Zelfs de lokale kliniek in Zawia al-Mahjoub werd niet gespaard. Op zaterdagmiddag (16 april) landde een mortiergranaat op de parkeerplaats en verwondde een medewerker en een bezoeker. Mohammed, een 42-jarige technicus anesthesie, vertelde me: "Toen ik een kopje koffie ging halen op de binnenplaats van het ziekenhuis, landden twee raketten vlak in de buurt en ik rende het ziekenhuis in, maar toen ik bij de deur kwam, landde een derde raket op de parkeerplaats" Het andere slachtoffer van de aanval, Faraj, een 45-jarige leraar, vertelde mij dat hij in de kliniek een vriend kwam bezoeken die eerder was gewond geraakt toen een raket of mortier was ontploft vlak voor zijn huis. De artsen die Mohammed en Faraj behandelen, vertelden me dat ze diepe  verwondingen hebben opgelopen, respectievelijk aan de borst en de buik, terwijl Faraj's  arm ook was gebroken.

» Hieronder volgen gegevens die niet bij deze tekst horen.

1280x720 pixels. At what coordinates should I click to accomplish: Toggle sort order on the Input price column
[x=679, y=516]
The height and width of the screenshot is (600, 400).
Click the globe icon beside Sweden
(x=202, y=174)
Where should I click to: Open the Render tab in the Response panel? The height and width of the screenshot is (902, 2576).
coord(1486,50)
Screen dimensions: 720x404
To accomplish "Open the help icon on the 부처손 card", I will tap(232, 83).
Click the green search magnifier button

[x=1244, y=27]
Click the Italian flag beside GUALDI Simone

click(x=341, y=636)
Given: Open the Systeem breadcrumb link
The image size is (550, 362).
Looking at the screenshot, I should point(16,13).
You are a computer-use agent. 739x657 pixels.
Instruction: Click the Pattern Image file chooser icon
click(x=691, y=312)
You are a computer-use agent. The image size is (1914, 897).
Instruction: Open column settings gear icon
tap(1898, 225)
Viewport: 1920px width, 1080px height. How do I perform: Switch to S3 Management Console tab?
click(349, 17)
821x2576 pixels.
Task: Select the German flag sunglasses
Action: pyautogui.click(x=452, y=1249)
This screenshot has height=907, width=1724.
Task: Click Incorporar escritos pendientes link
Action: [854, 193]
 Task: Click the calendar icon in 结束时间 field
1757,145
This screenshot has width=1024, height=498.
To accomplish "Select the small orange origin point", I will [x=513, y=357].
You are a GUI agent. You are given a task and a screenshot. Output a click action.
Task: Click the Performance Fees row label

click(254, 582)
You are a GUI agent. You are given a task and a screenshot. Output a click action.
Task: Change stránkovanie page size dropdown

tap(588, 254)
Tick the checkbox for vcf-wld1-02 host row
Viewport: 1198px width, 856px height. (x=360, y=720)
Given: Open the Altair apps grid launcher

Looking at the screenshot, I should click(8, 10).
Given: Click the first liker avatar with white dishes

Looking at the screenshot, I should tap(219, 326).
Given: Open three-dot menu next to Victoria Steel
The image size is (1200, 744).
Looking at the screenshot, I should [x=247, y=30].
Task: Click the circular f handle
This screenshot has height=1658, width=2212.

De buurt was eerder al verschillende keren beschoten door de troepen van Kadhafi. Eén van deze aanvallen, op 5 april, hebben Maryam gedood, een 10-jarig meisje dat speelde op de binnenplaats van haar huis toen een mortiergranaat daar landde. Ze werd gedood door granaatscherven. Dezelfde dag, raakten twee andere jonge kinderen, Ahmad en 'Abdelsalam, beiden slechts twee jaar,  gewond toen zij in hun huis werden geraakt door rondvliegende granaatscherven van raketten die in de buurt insloegen. Ahmad's rechterarm was gebroken en Abdelsalam linkerdijbeen.
.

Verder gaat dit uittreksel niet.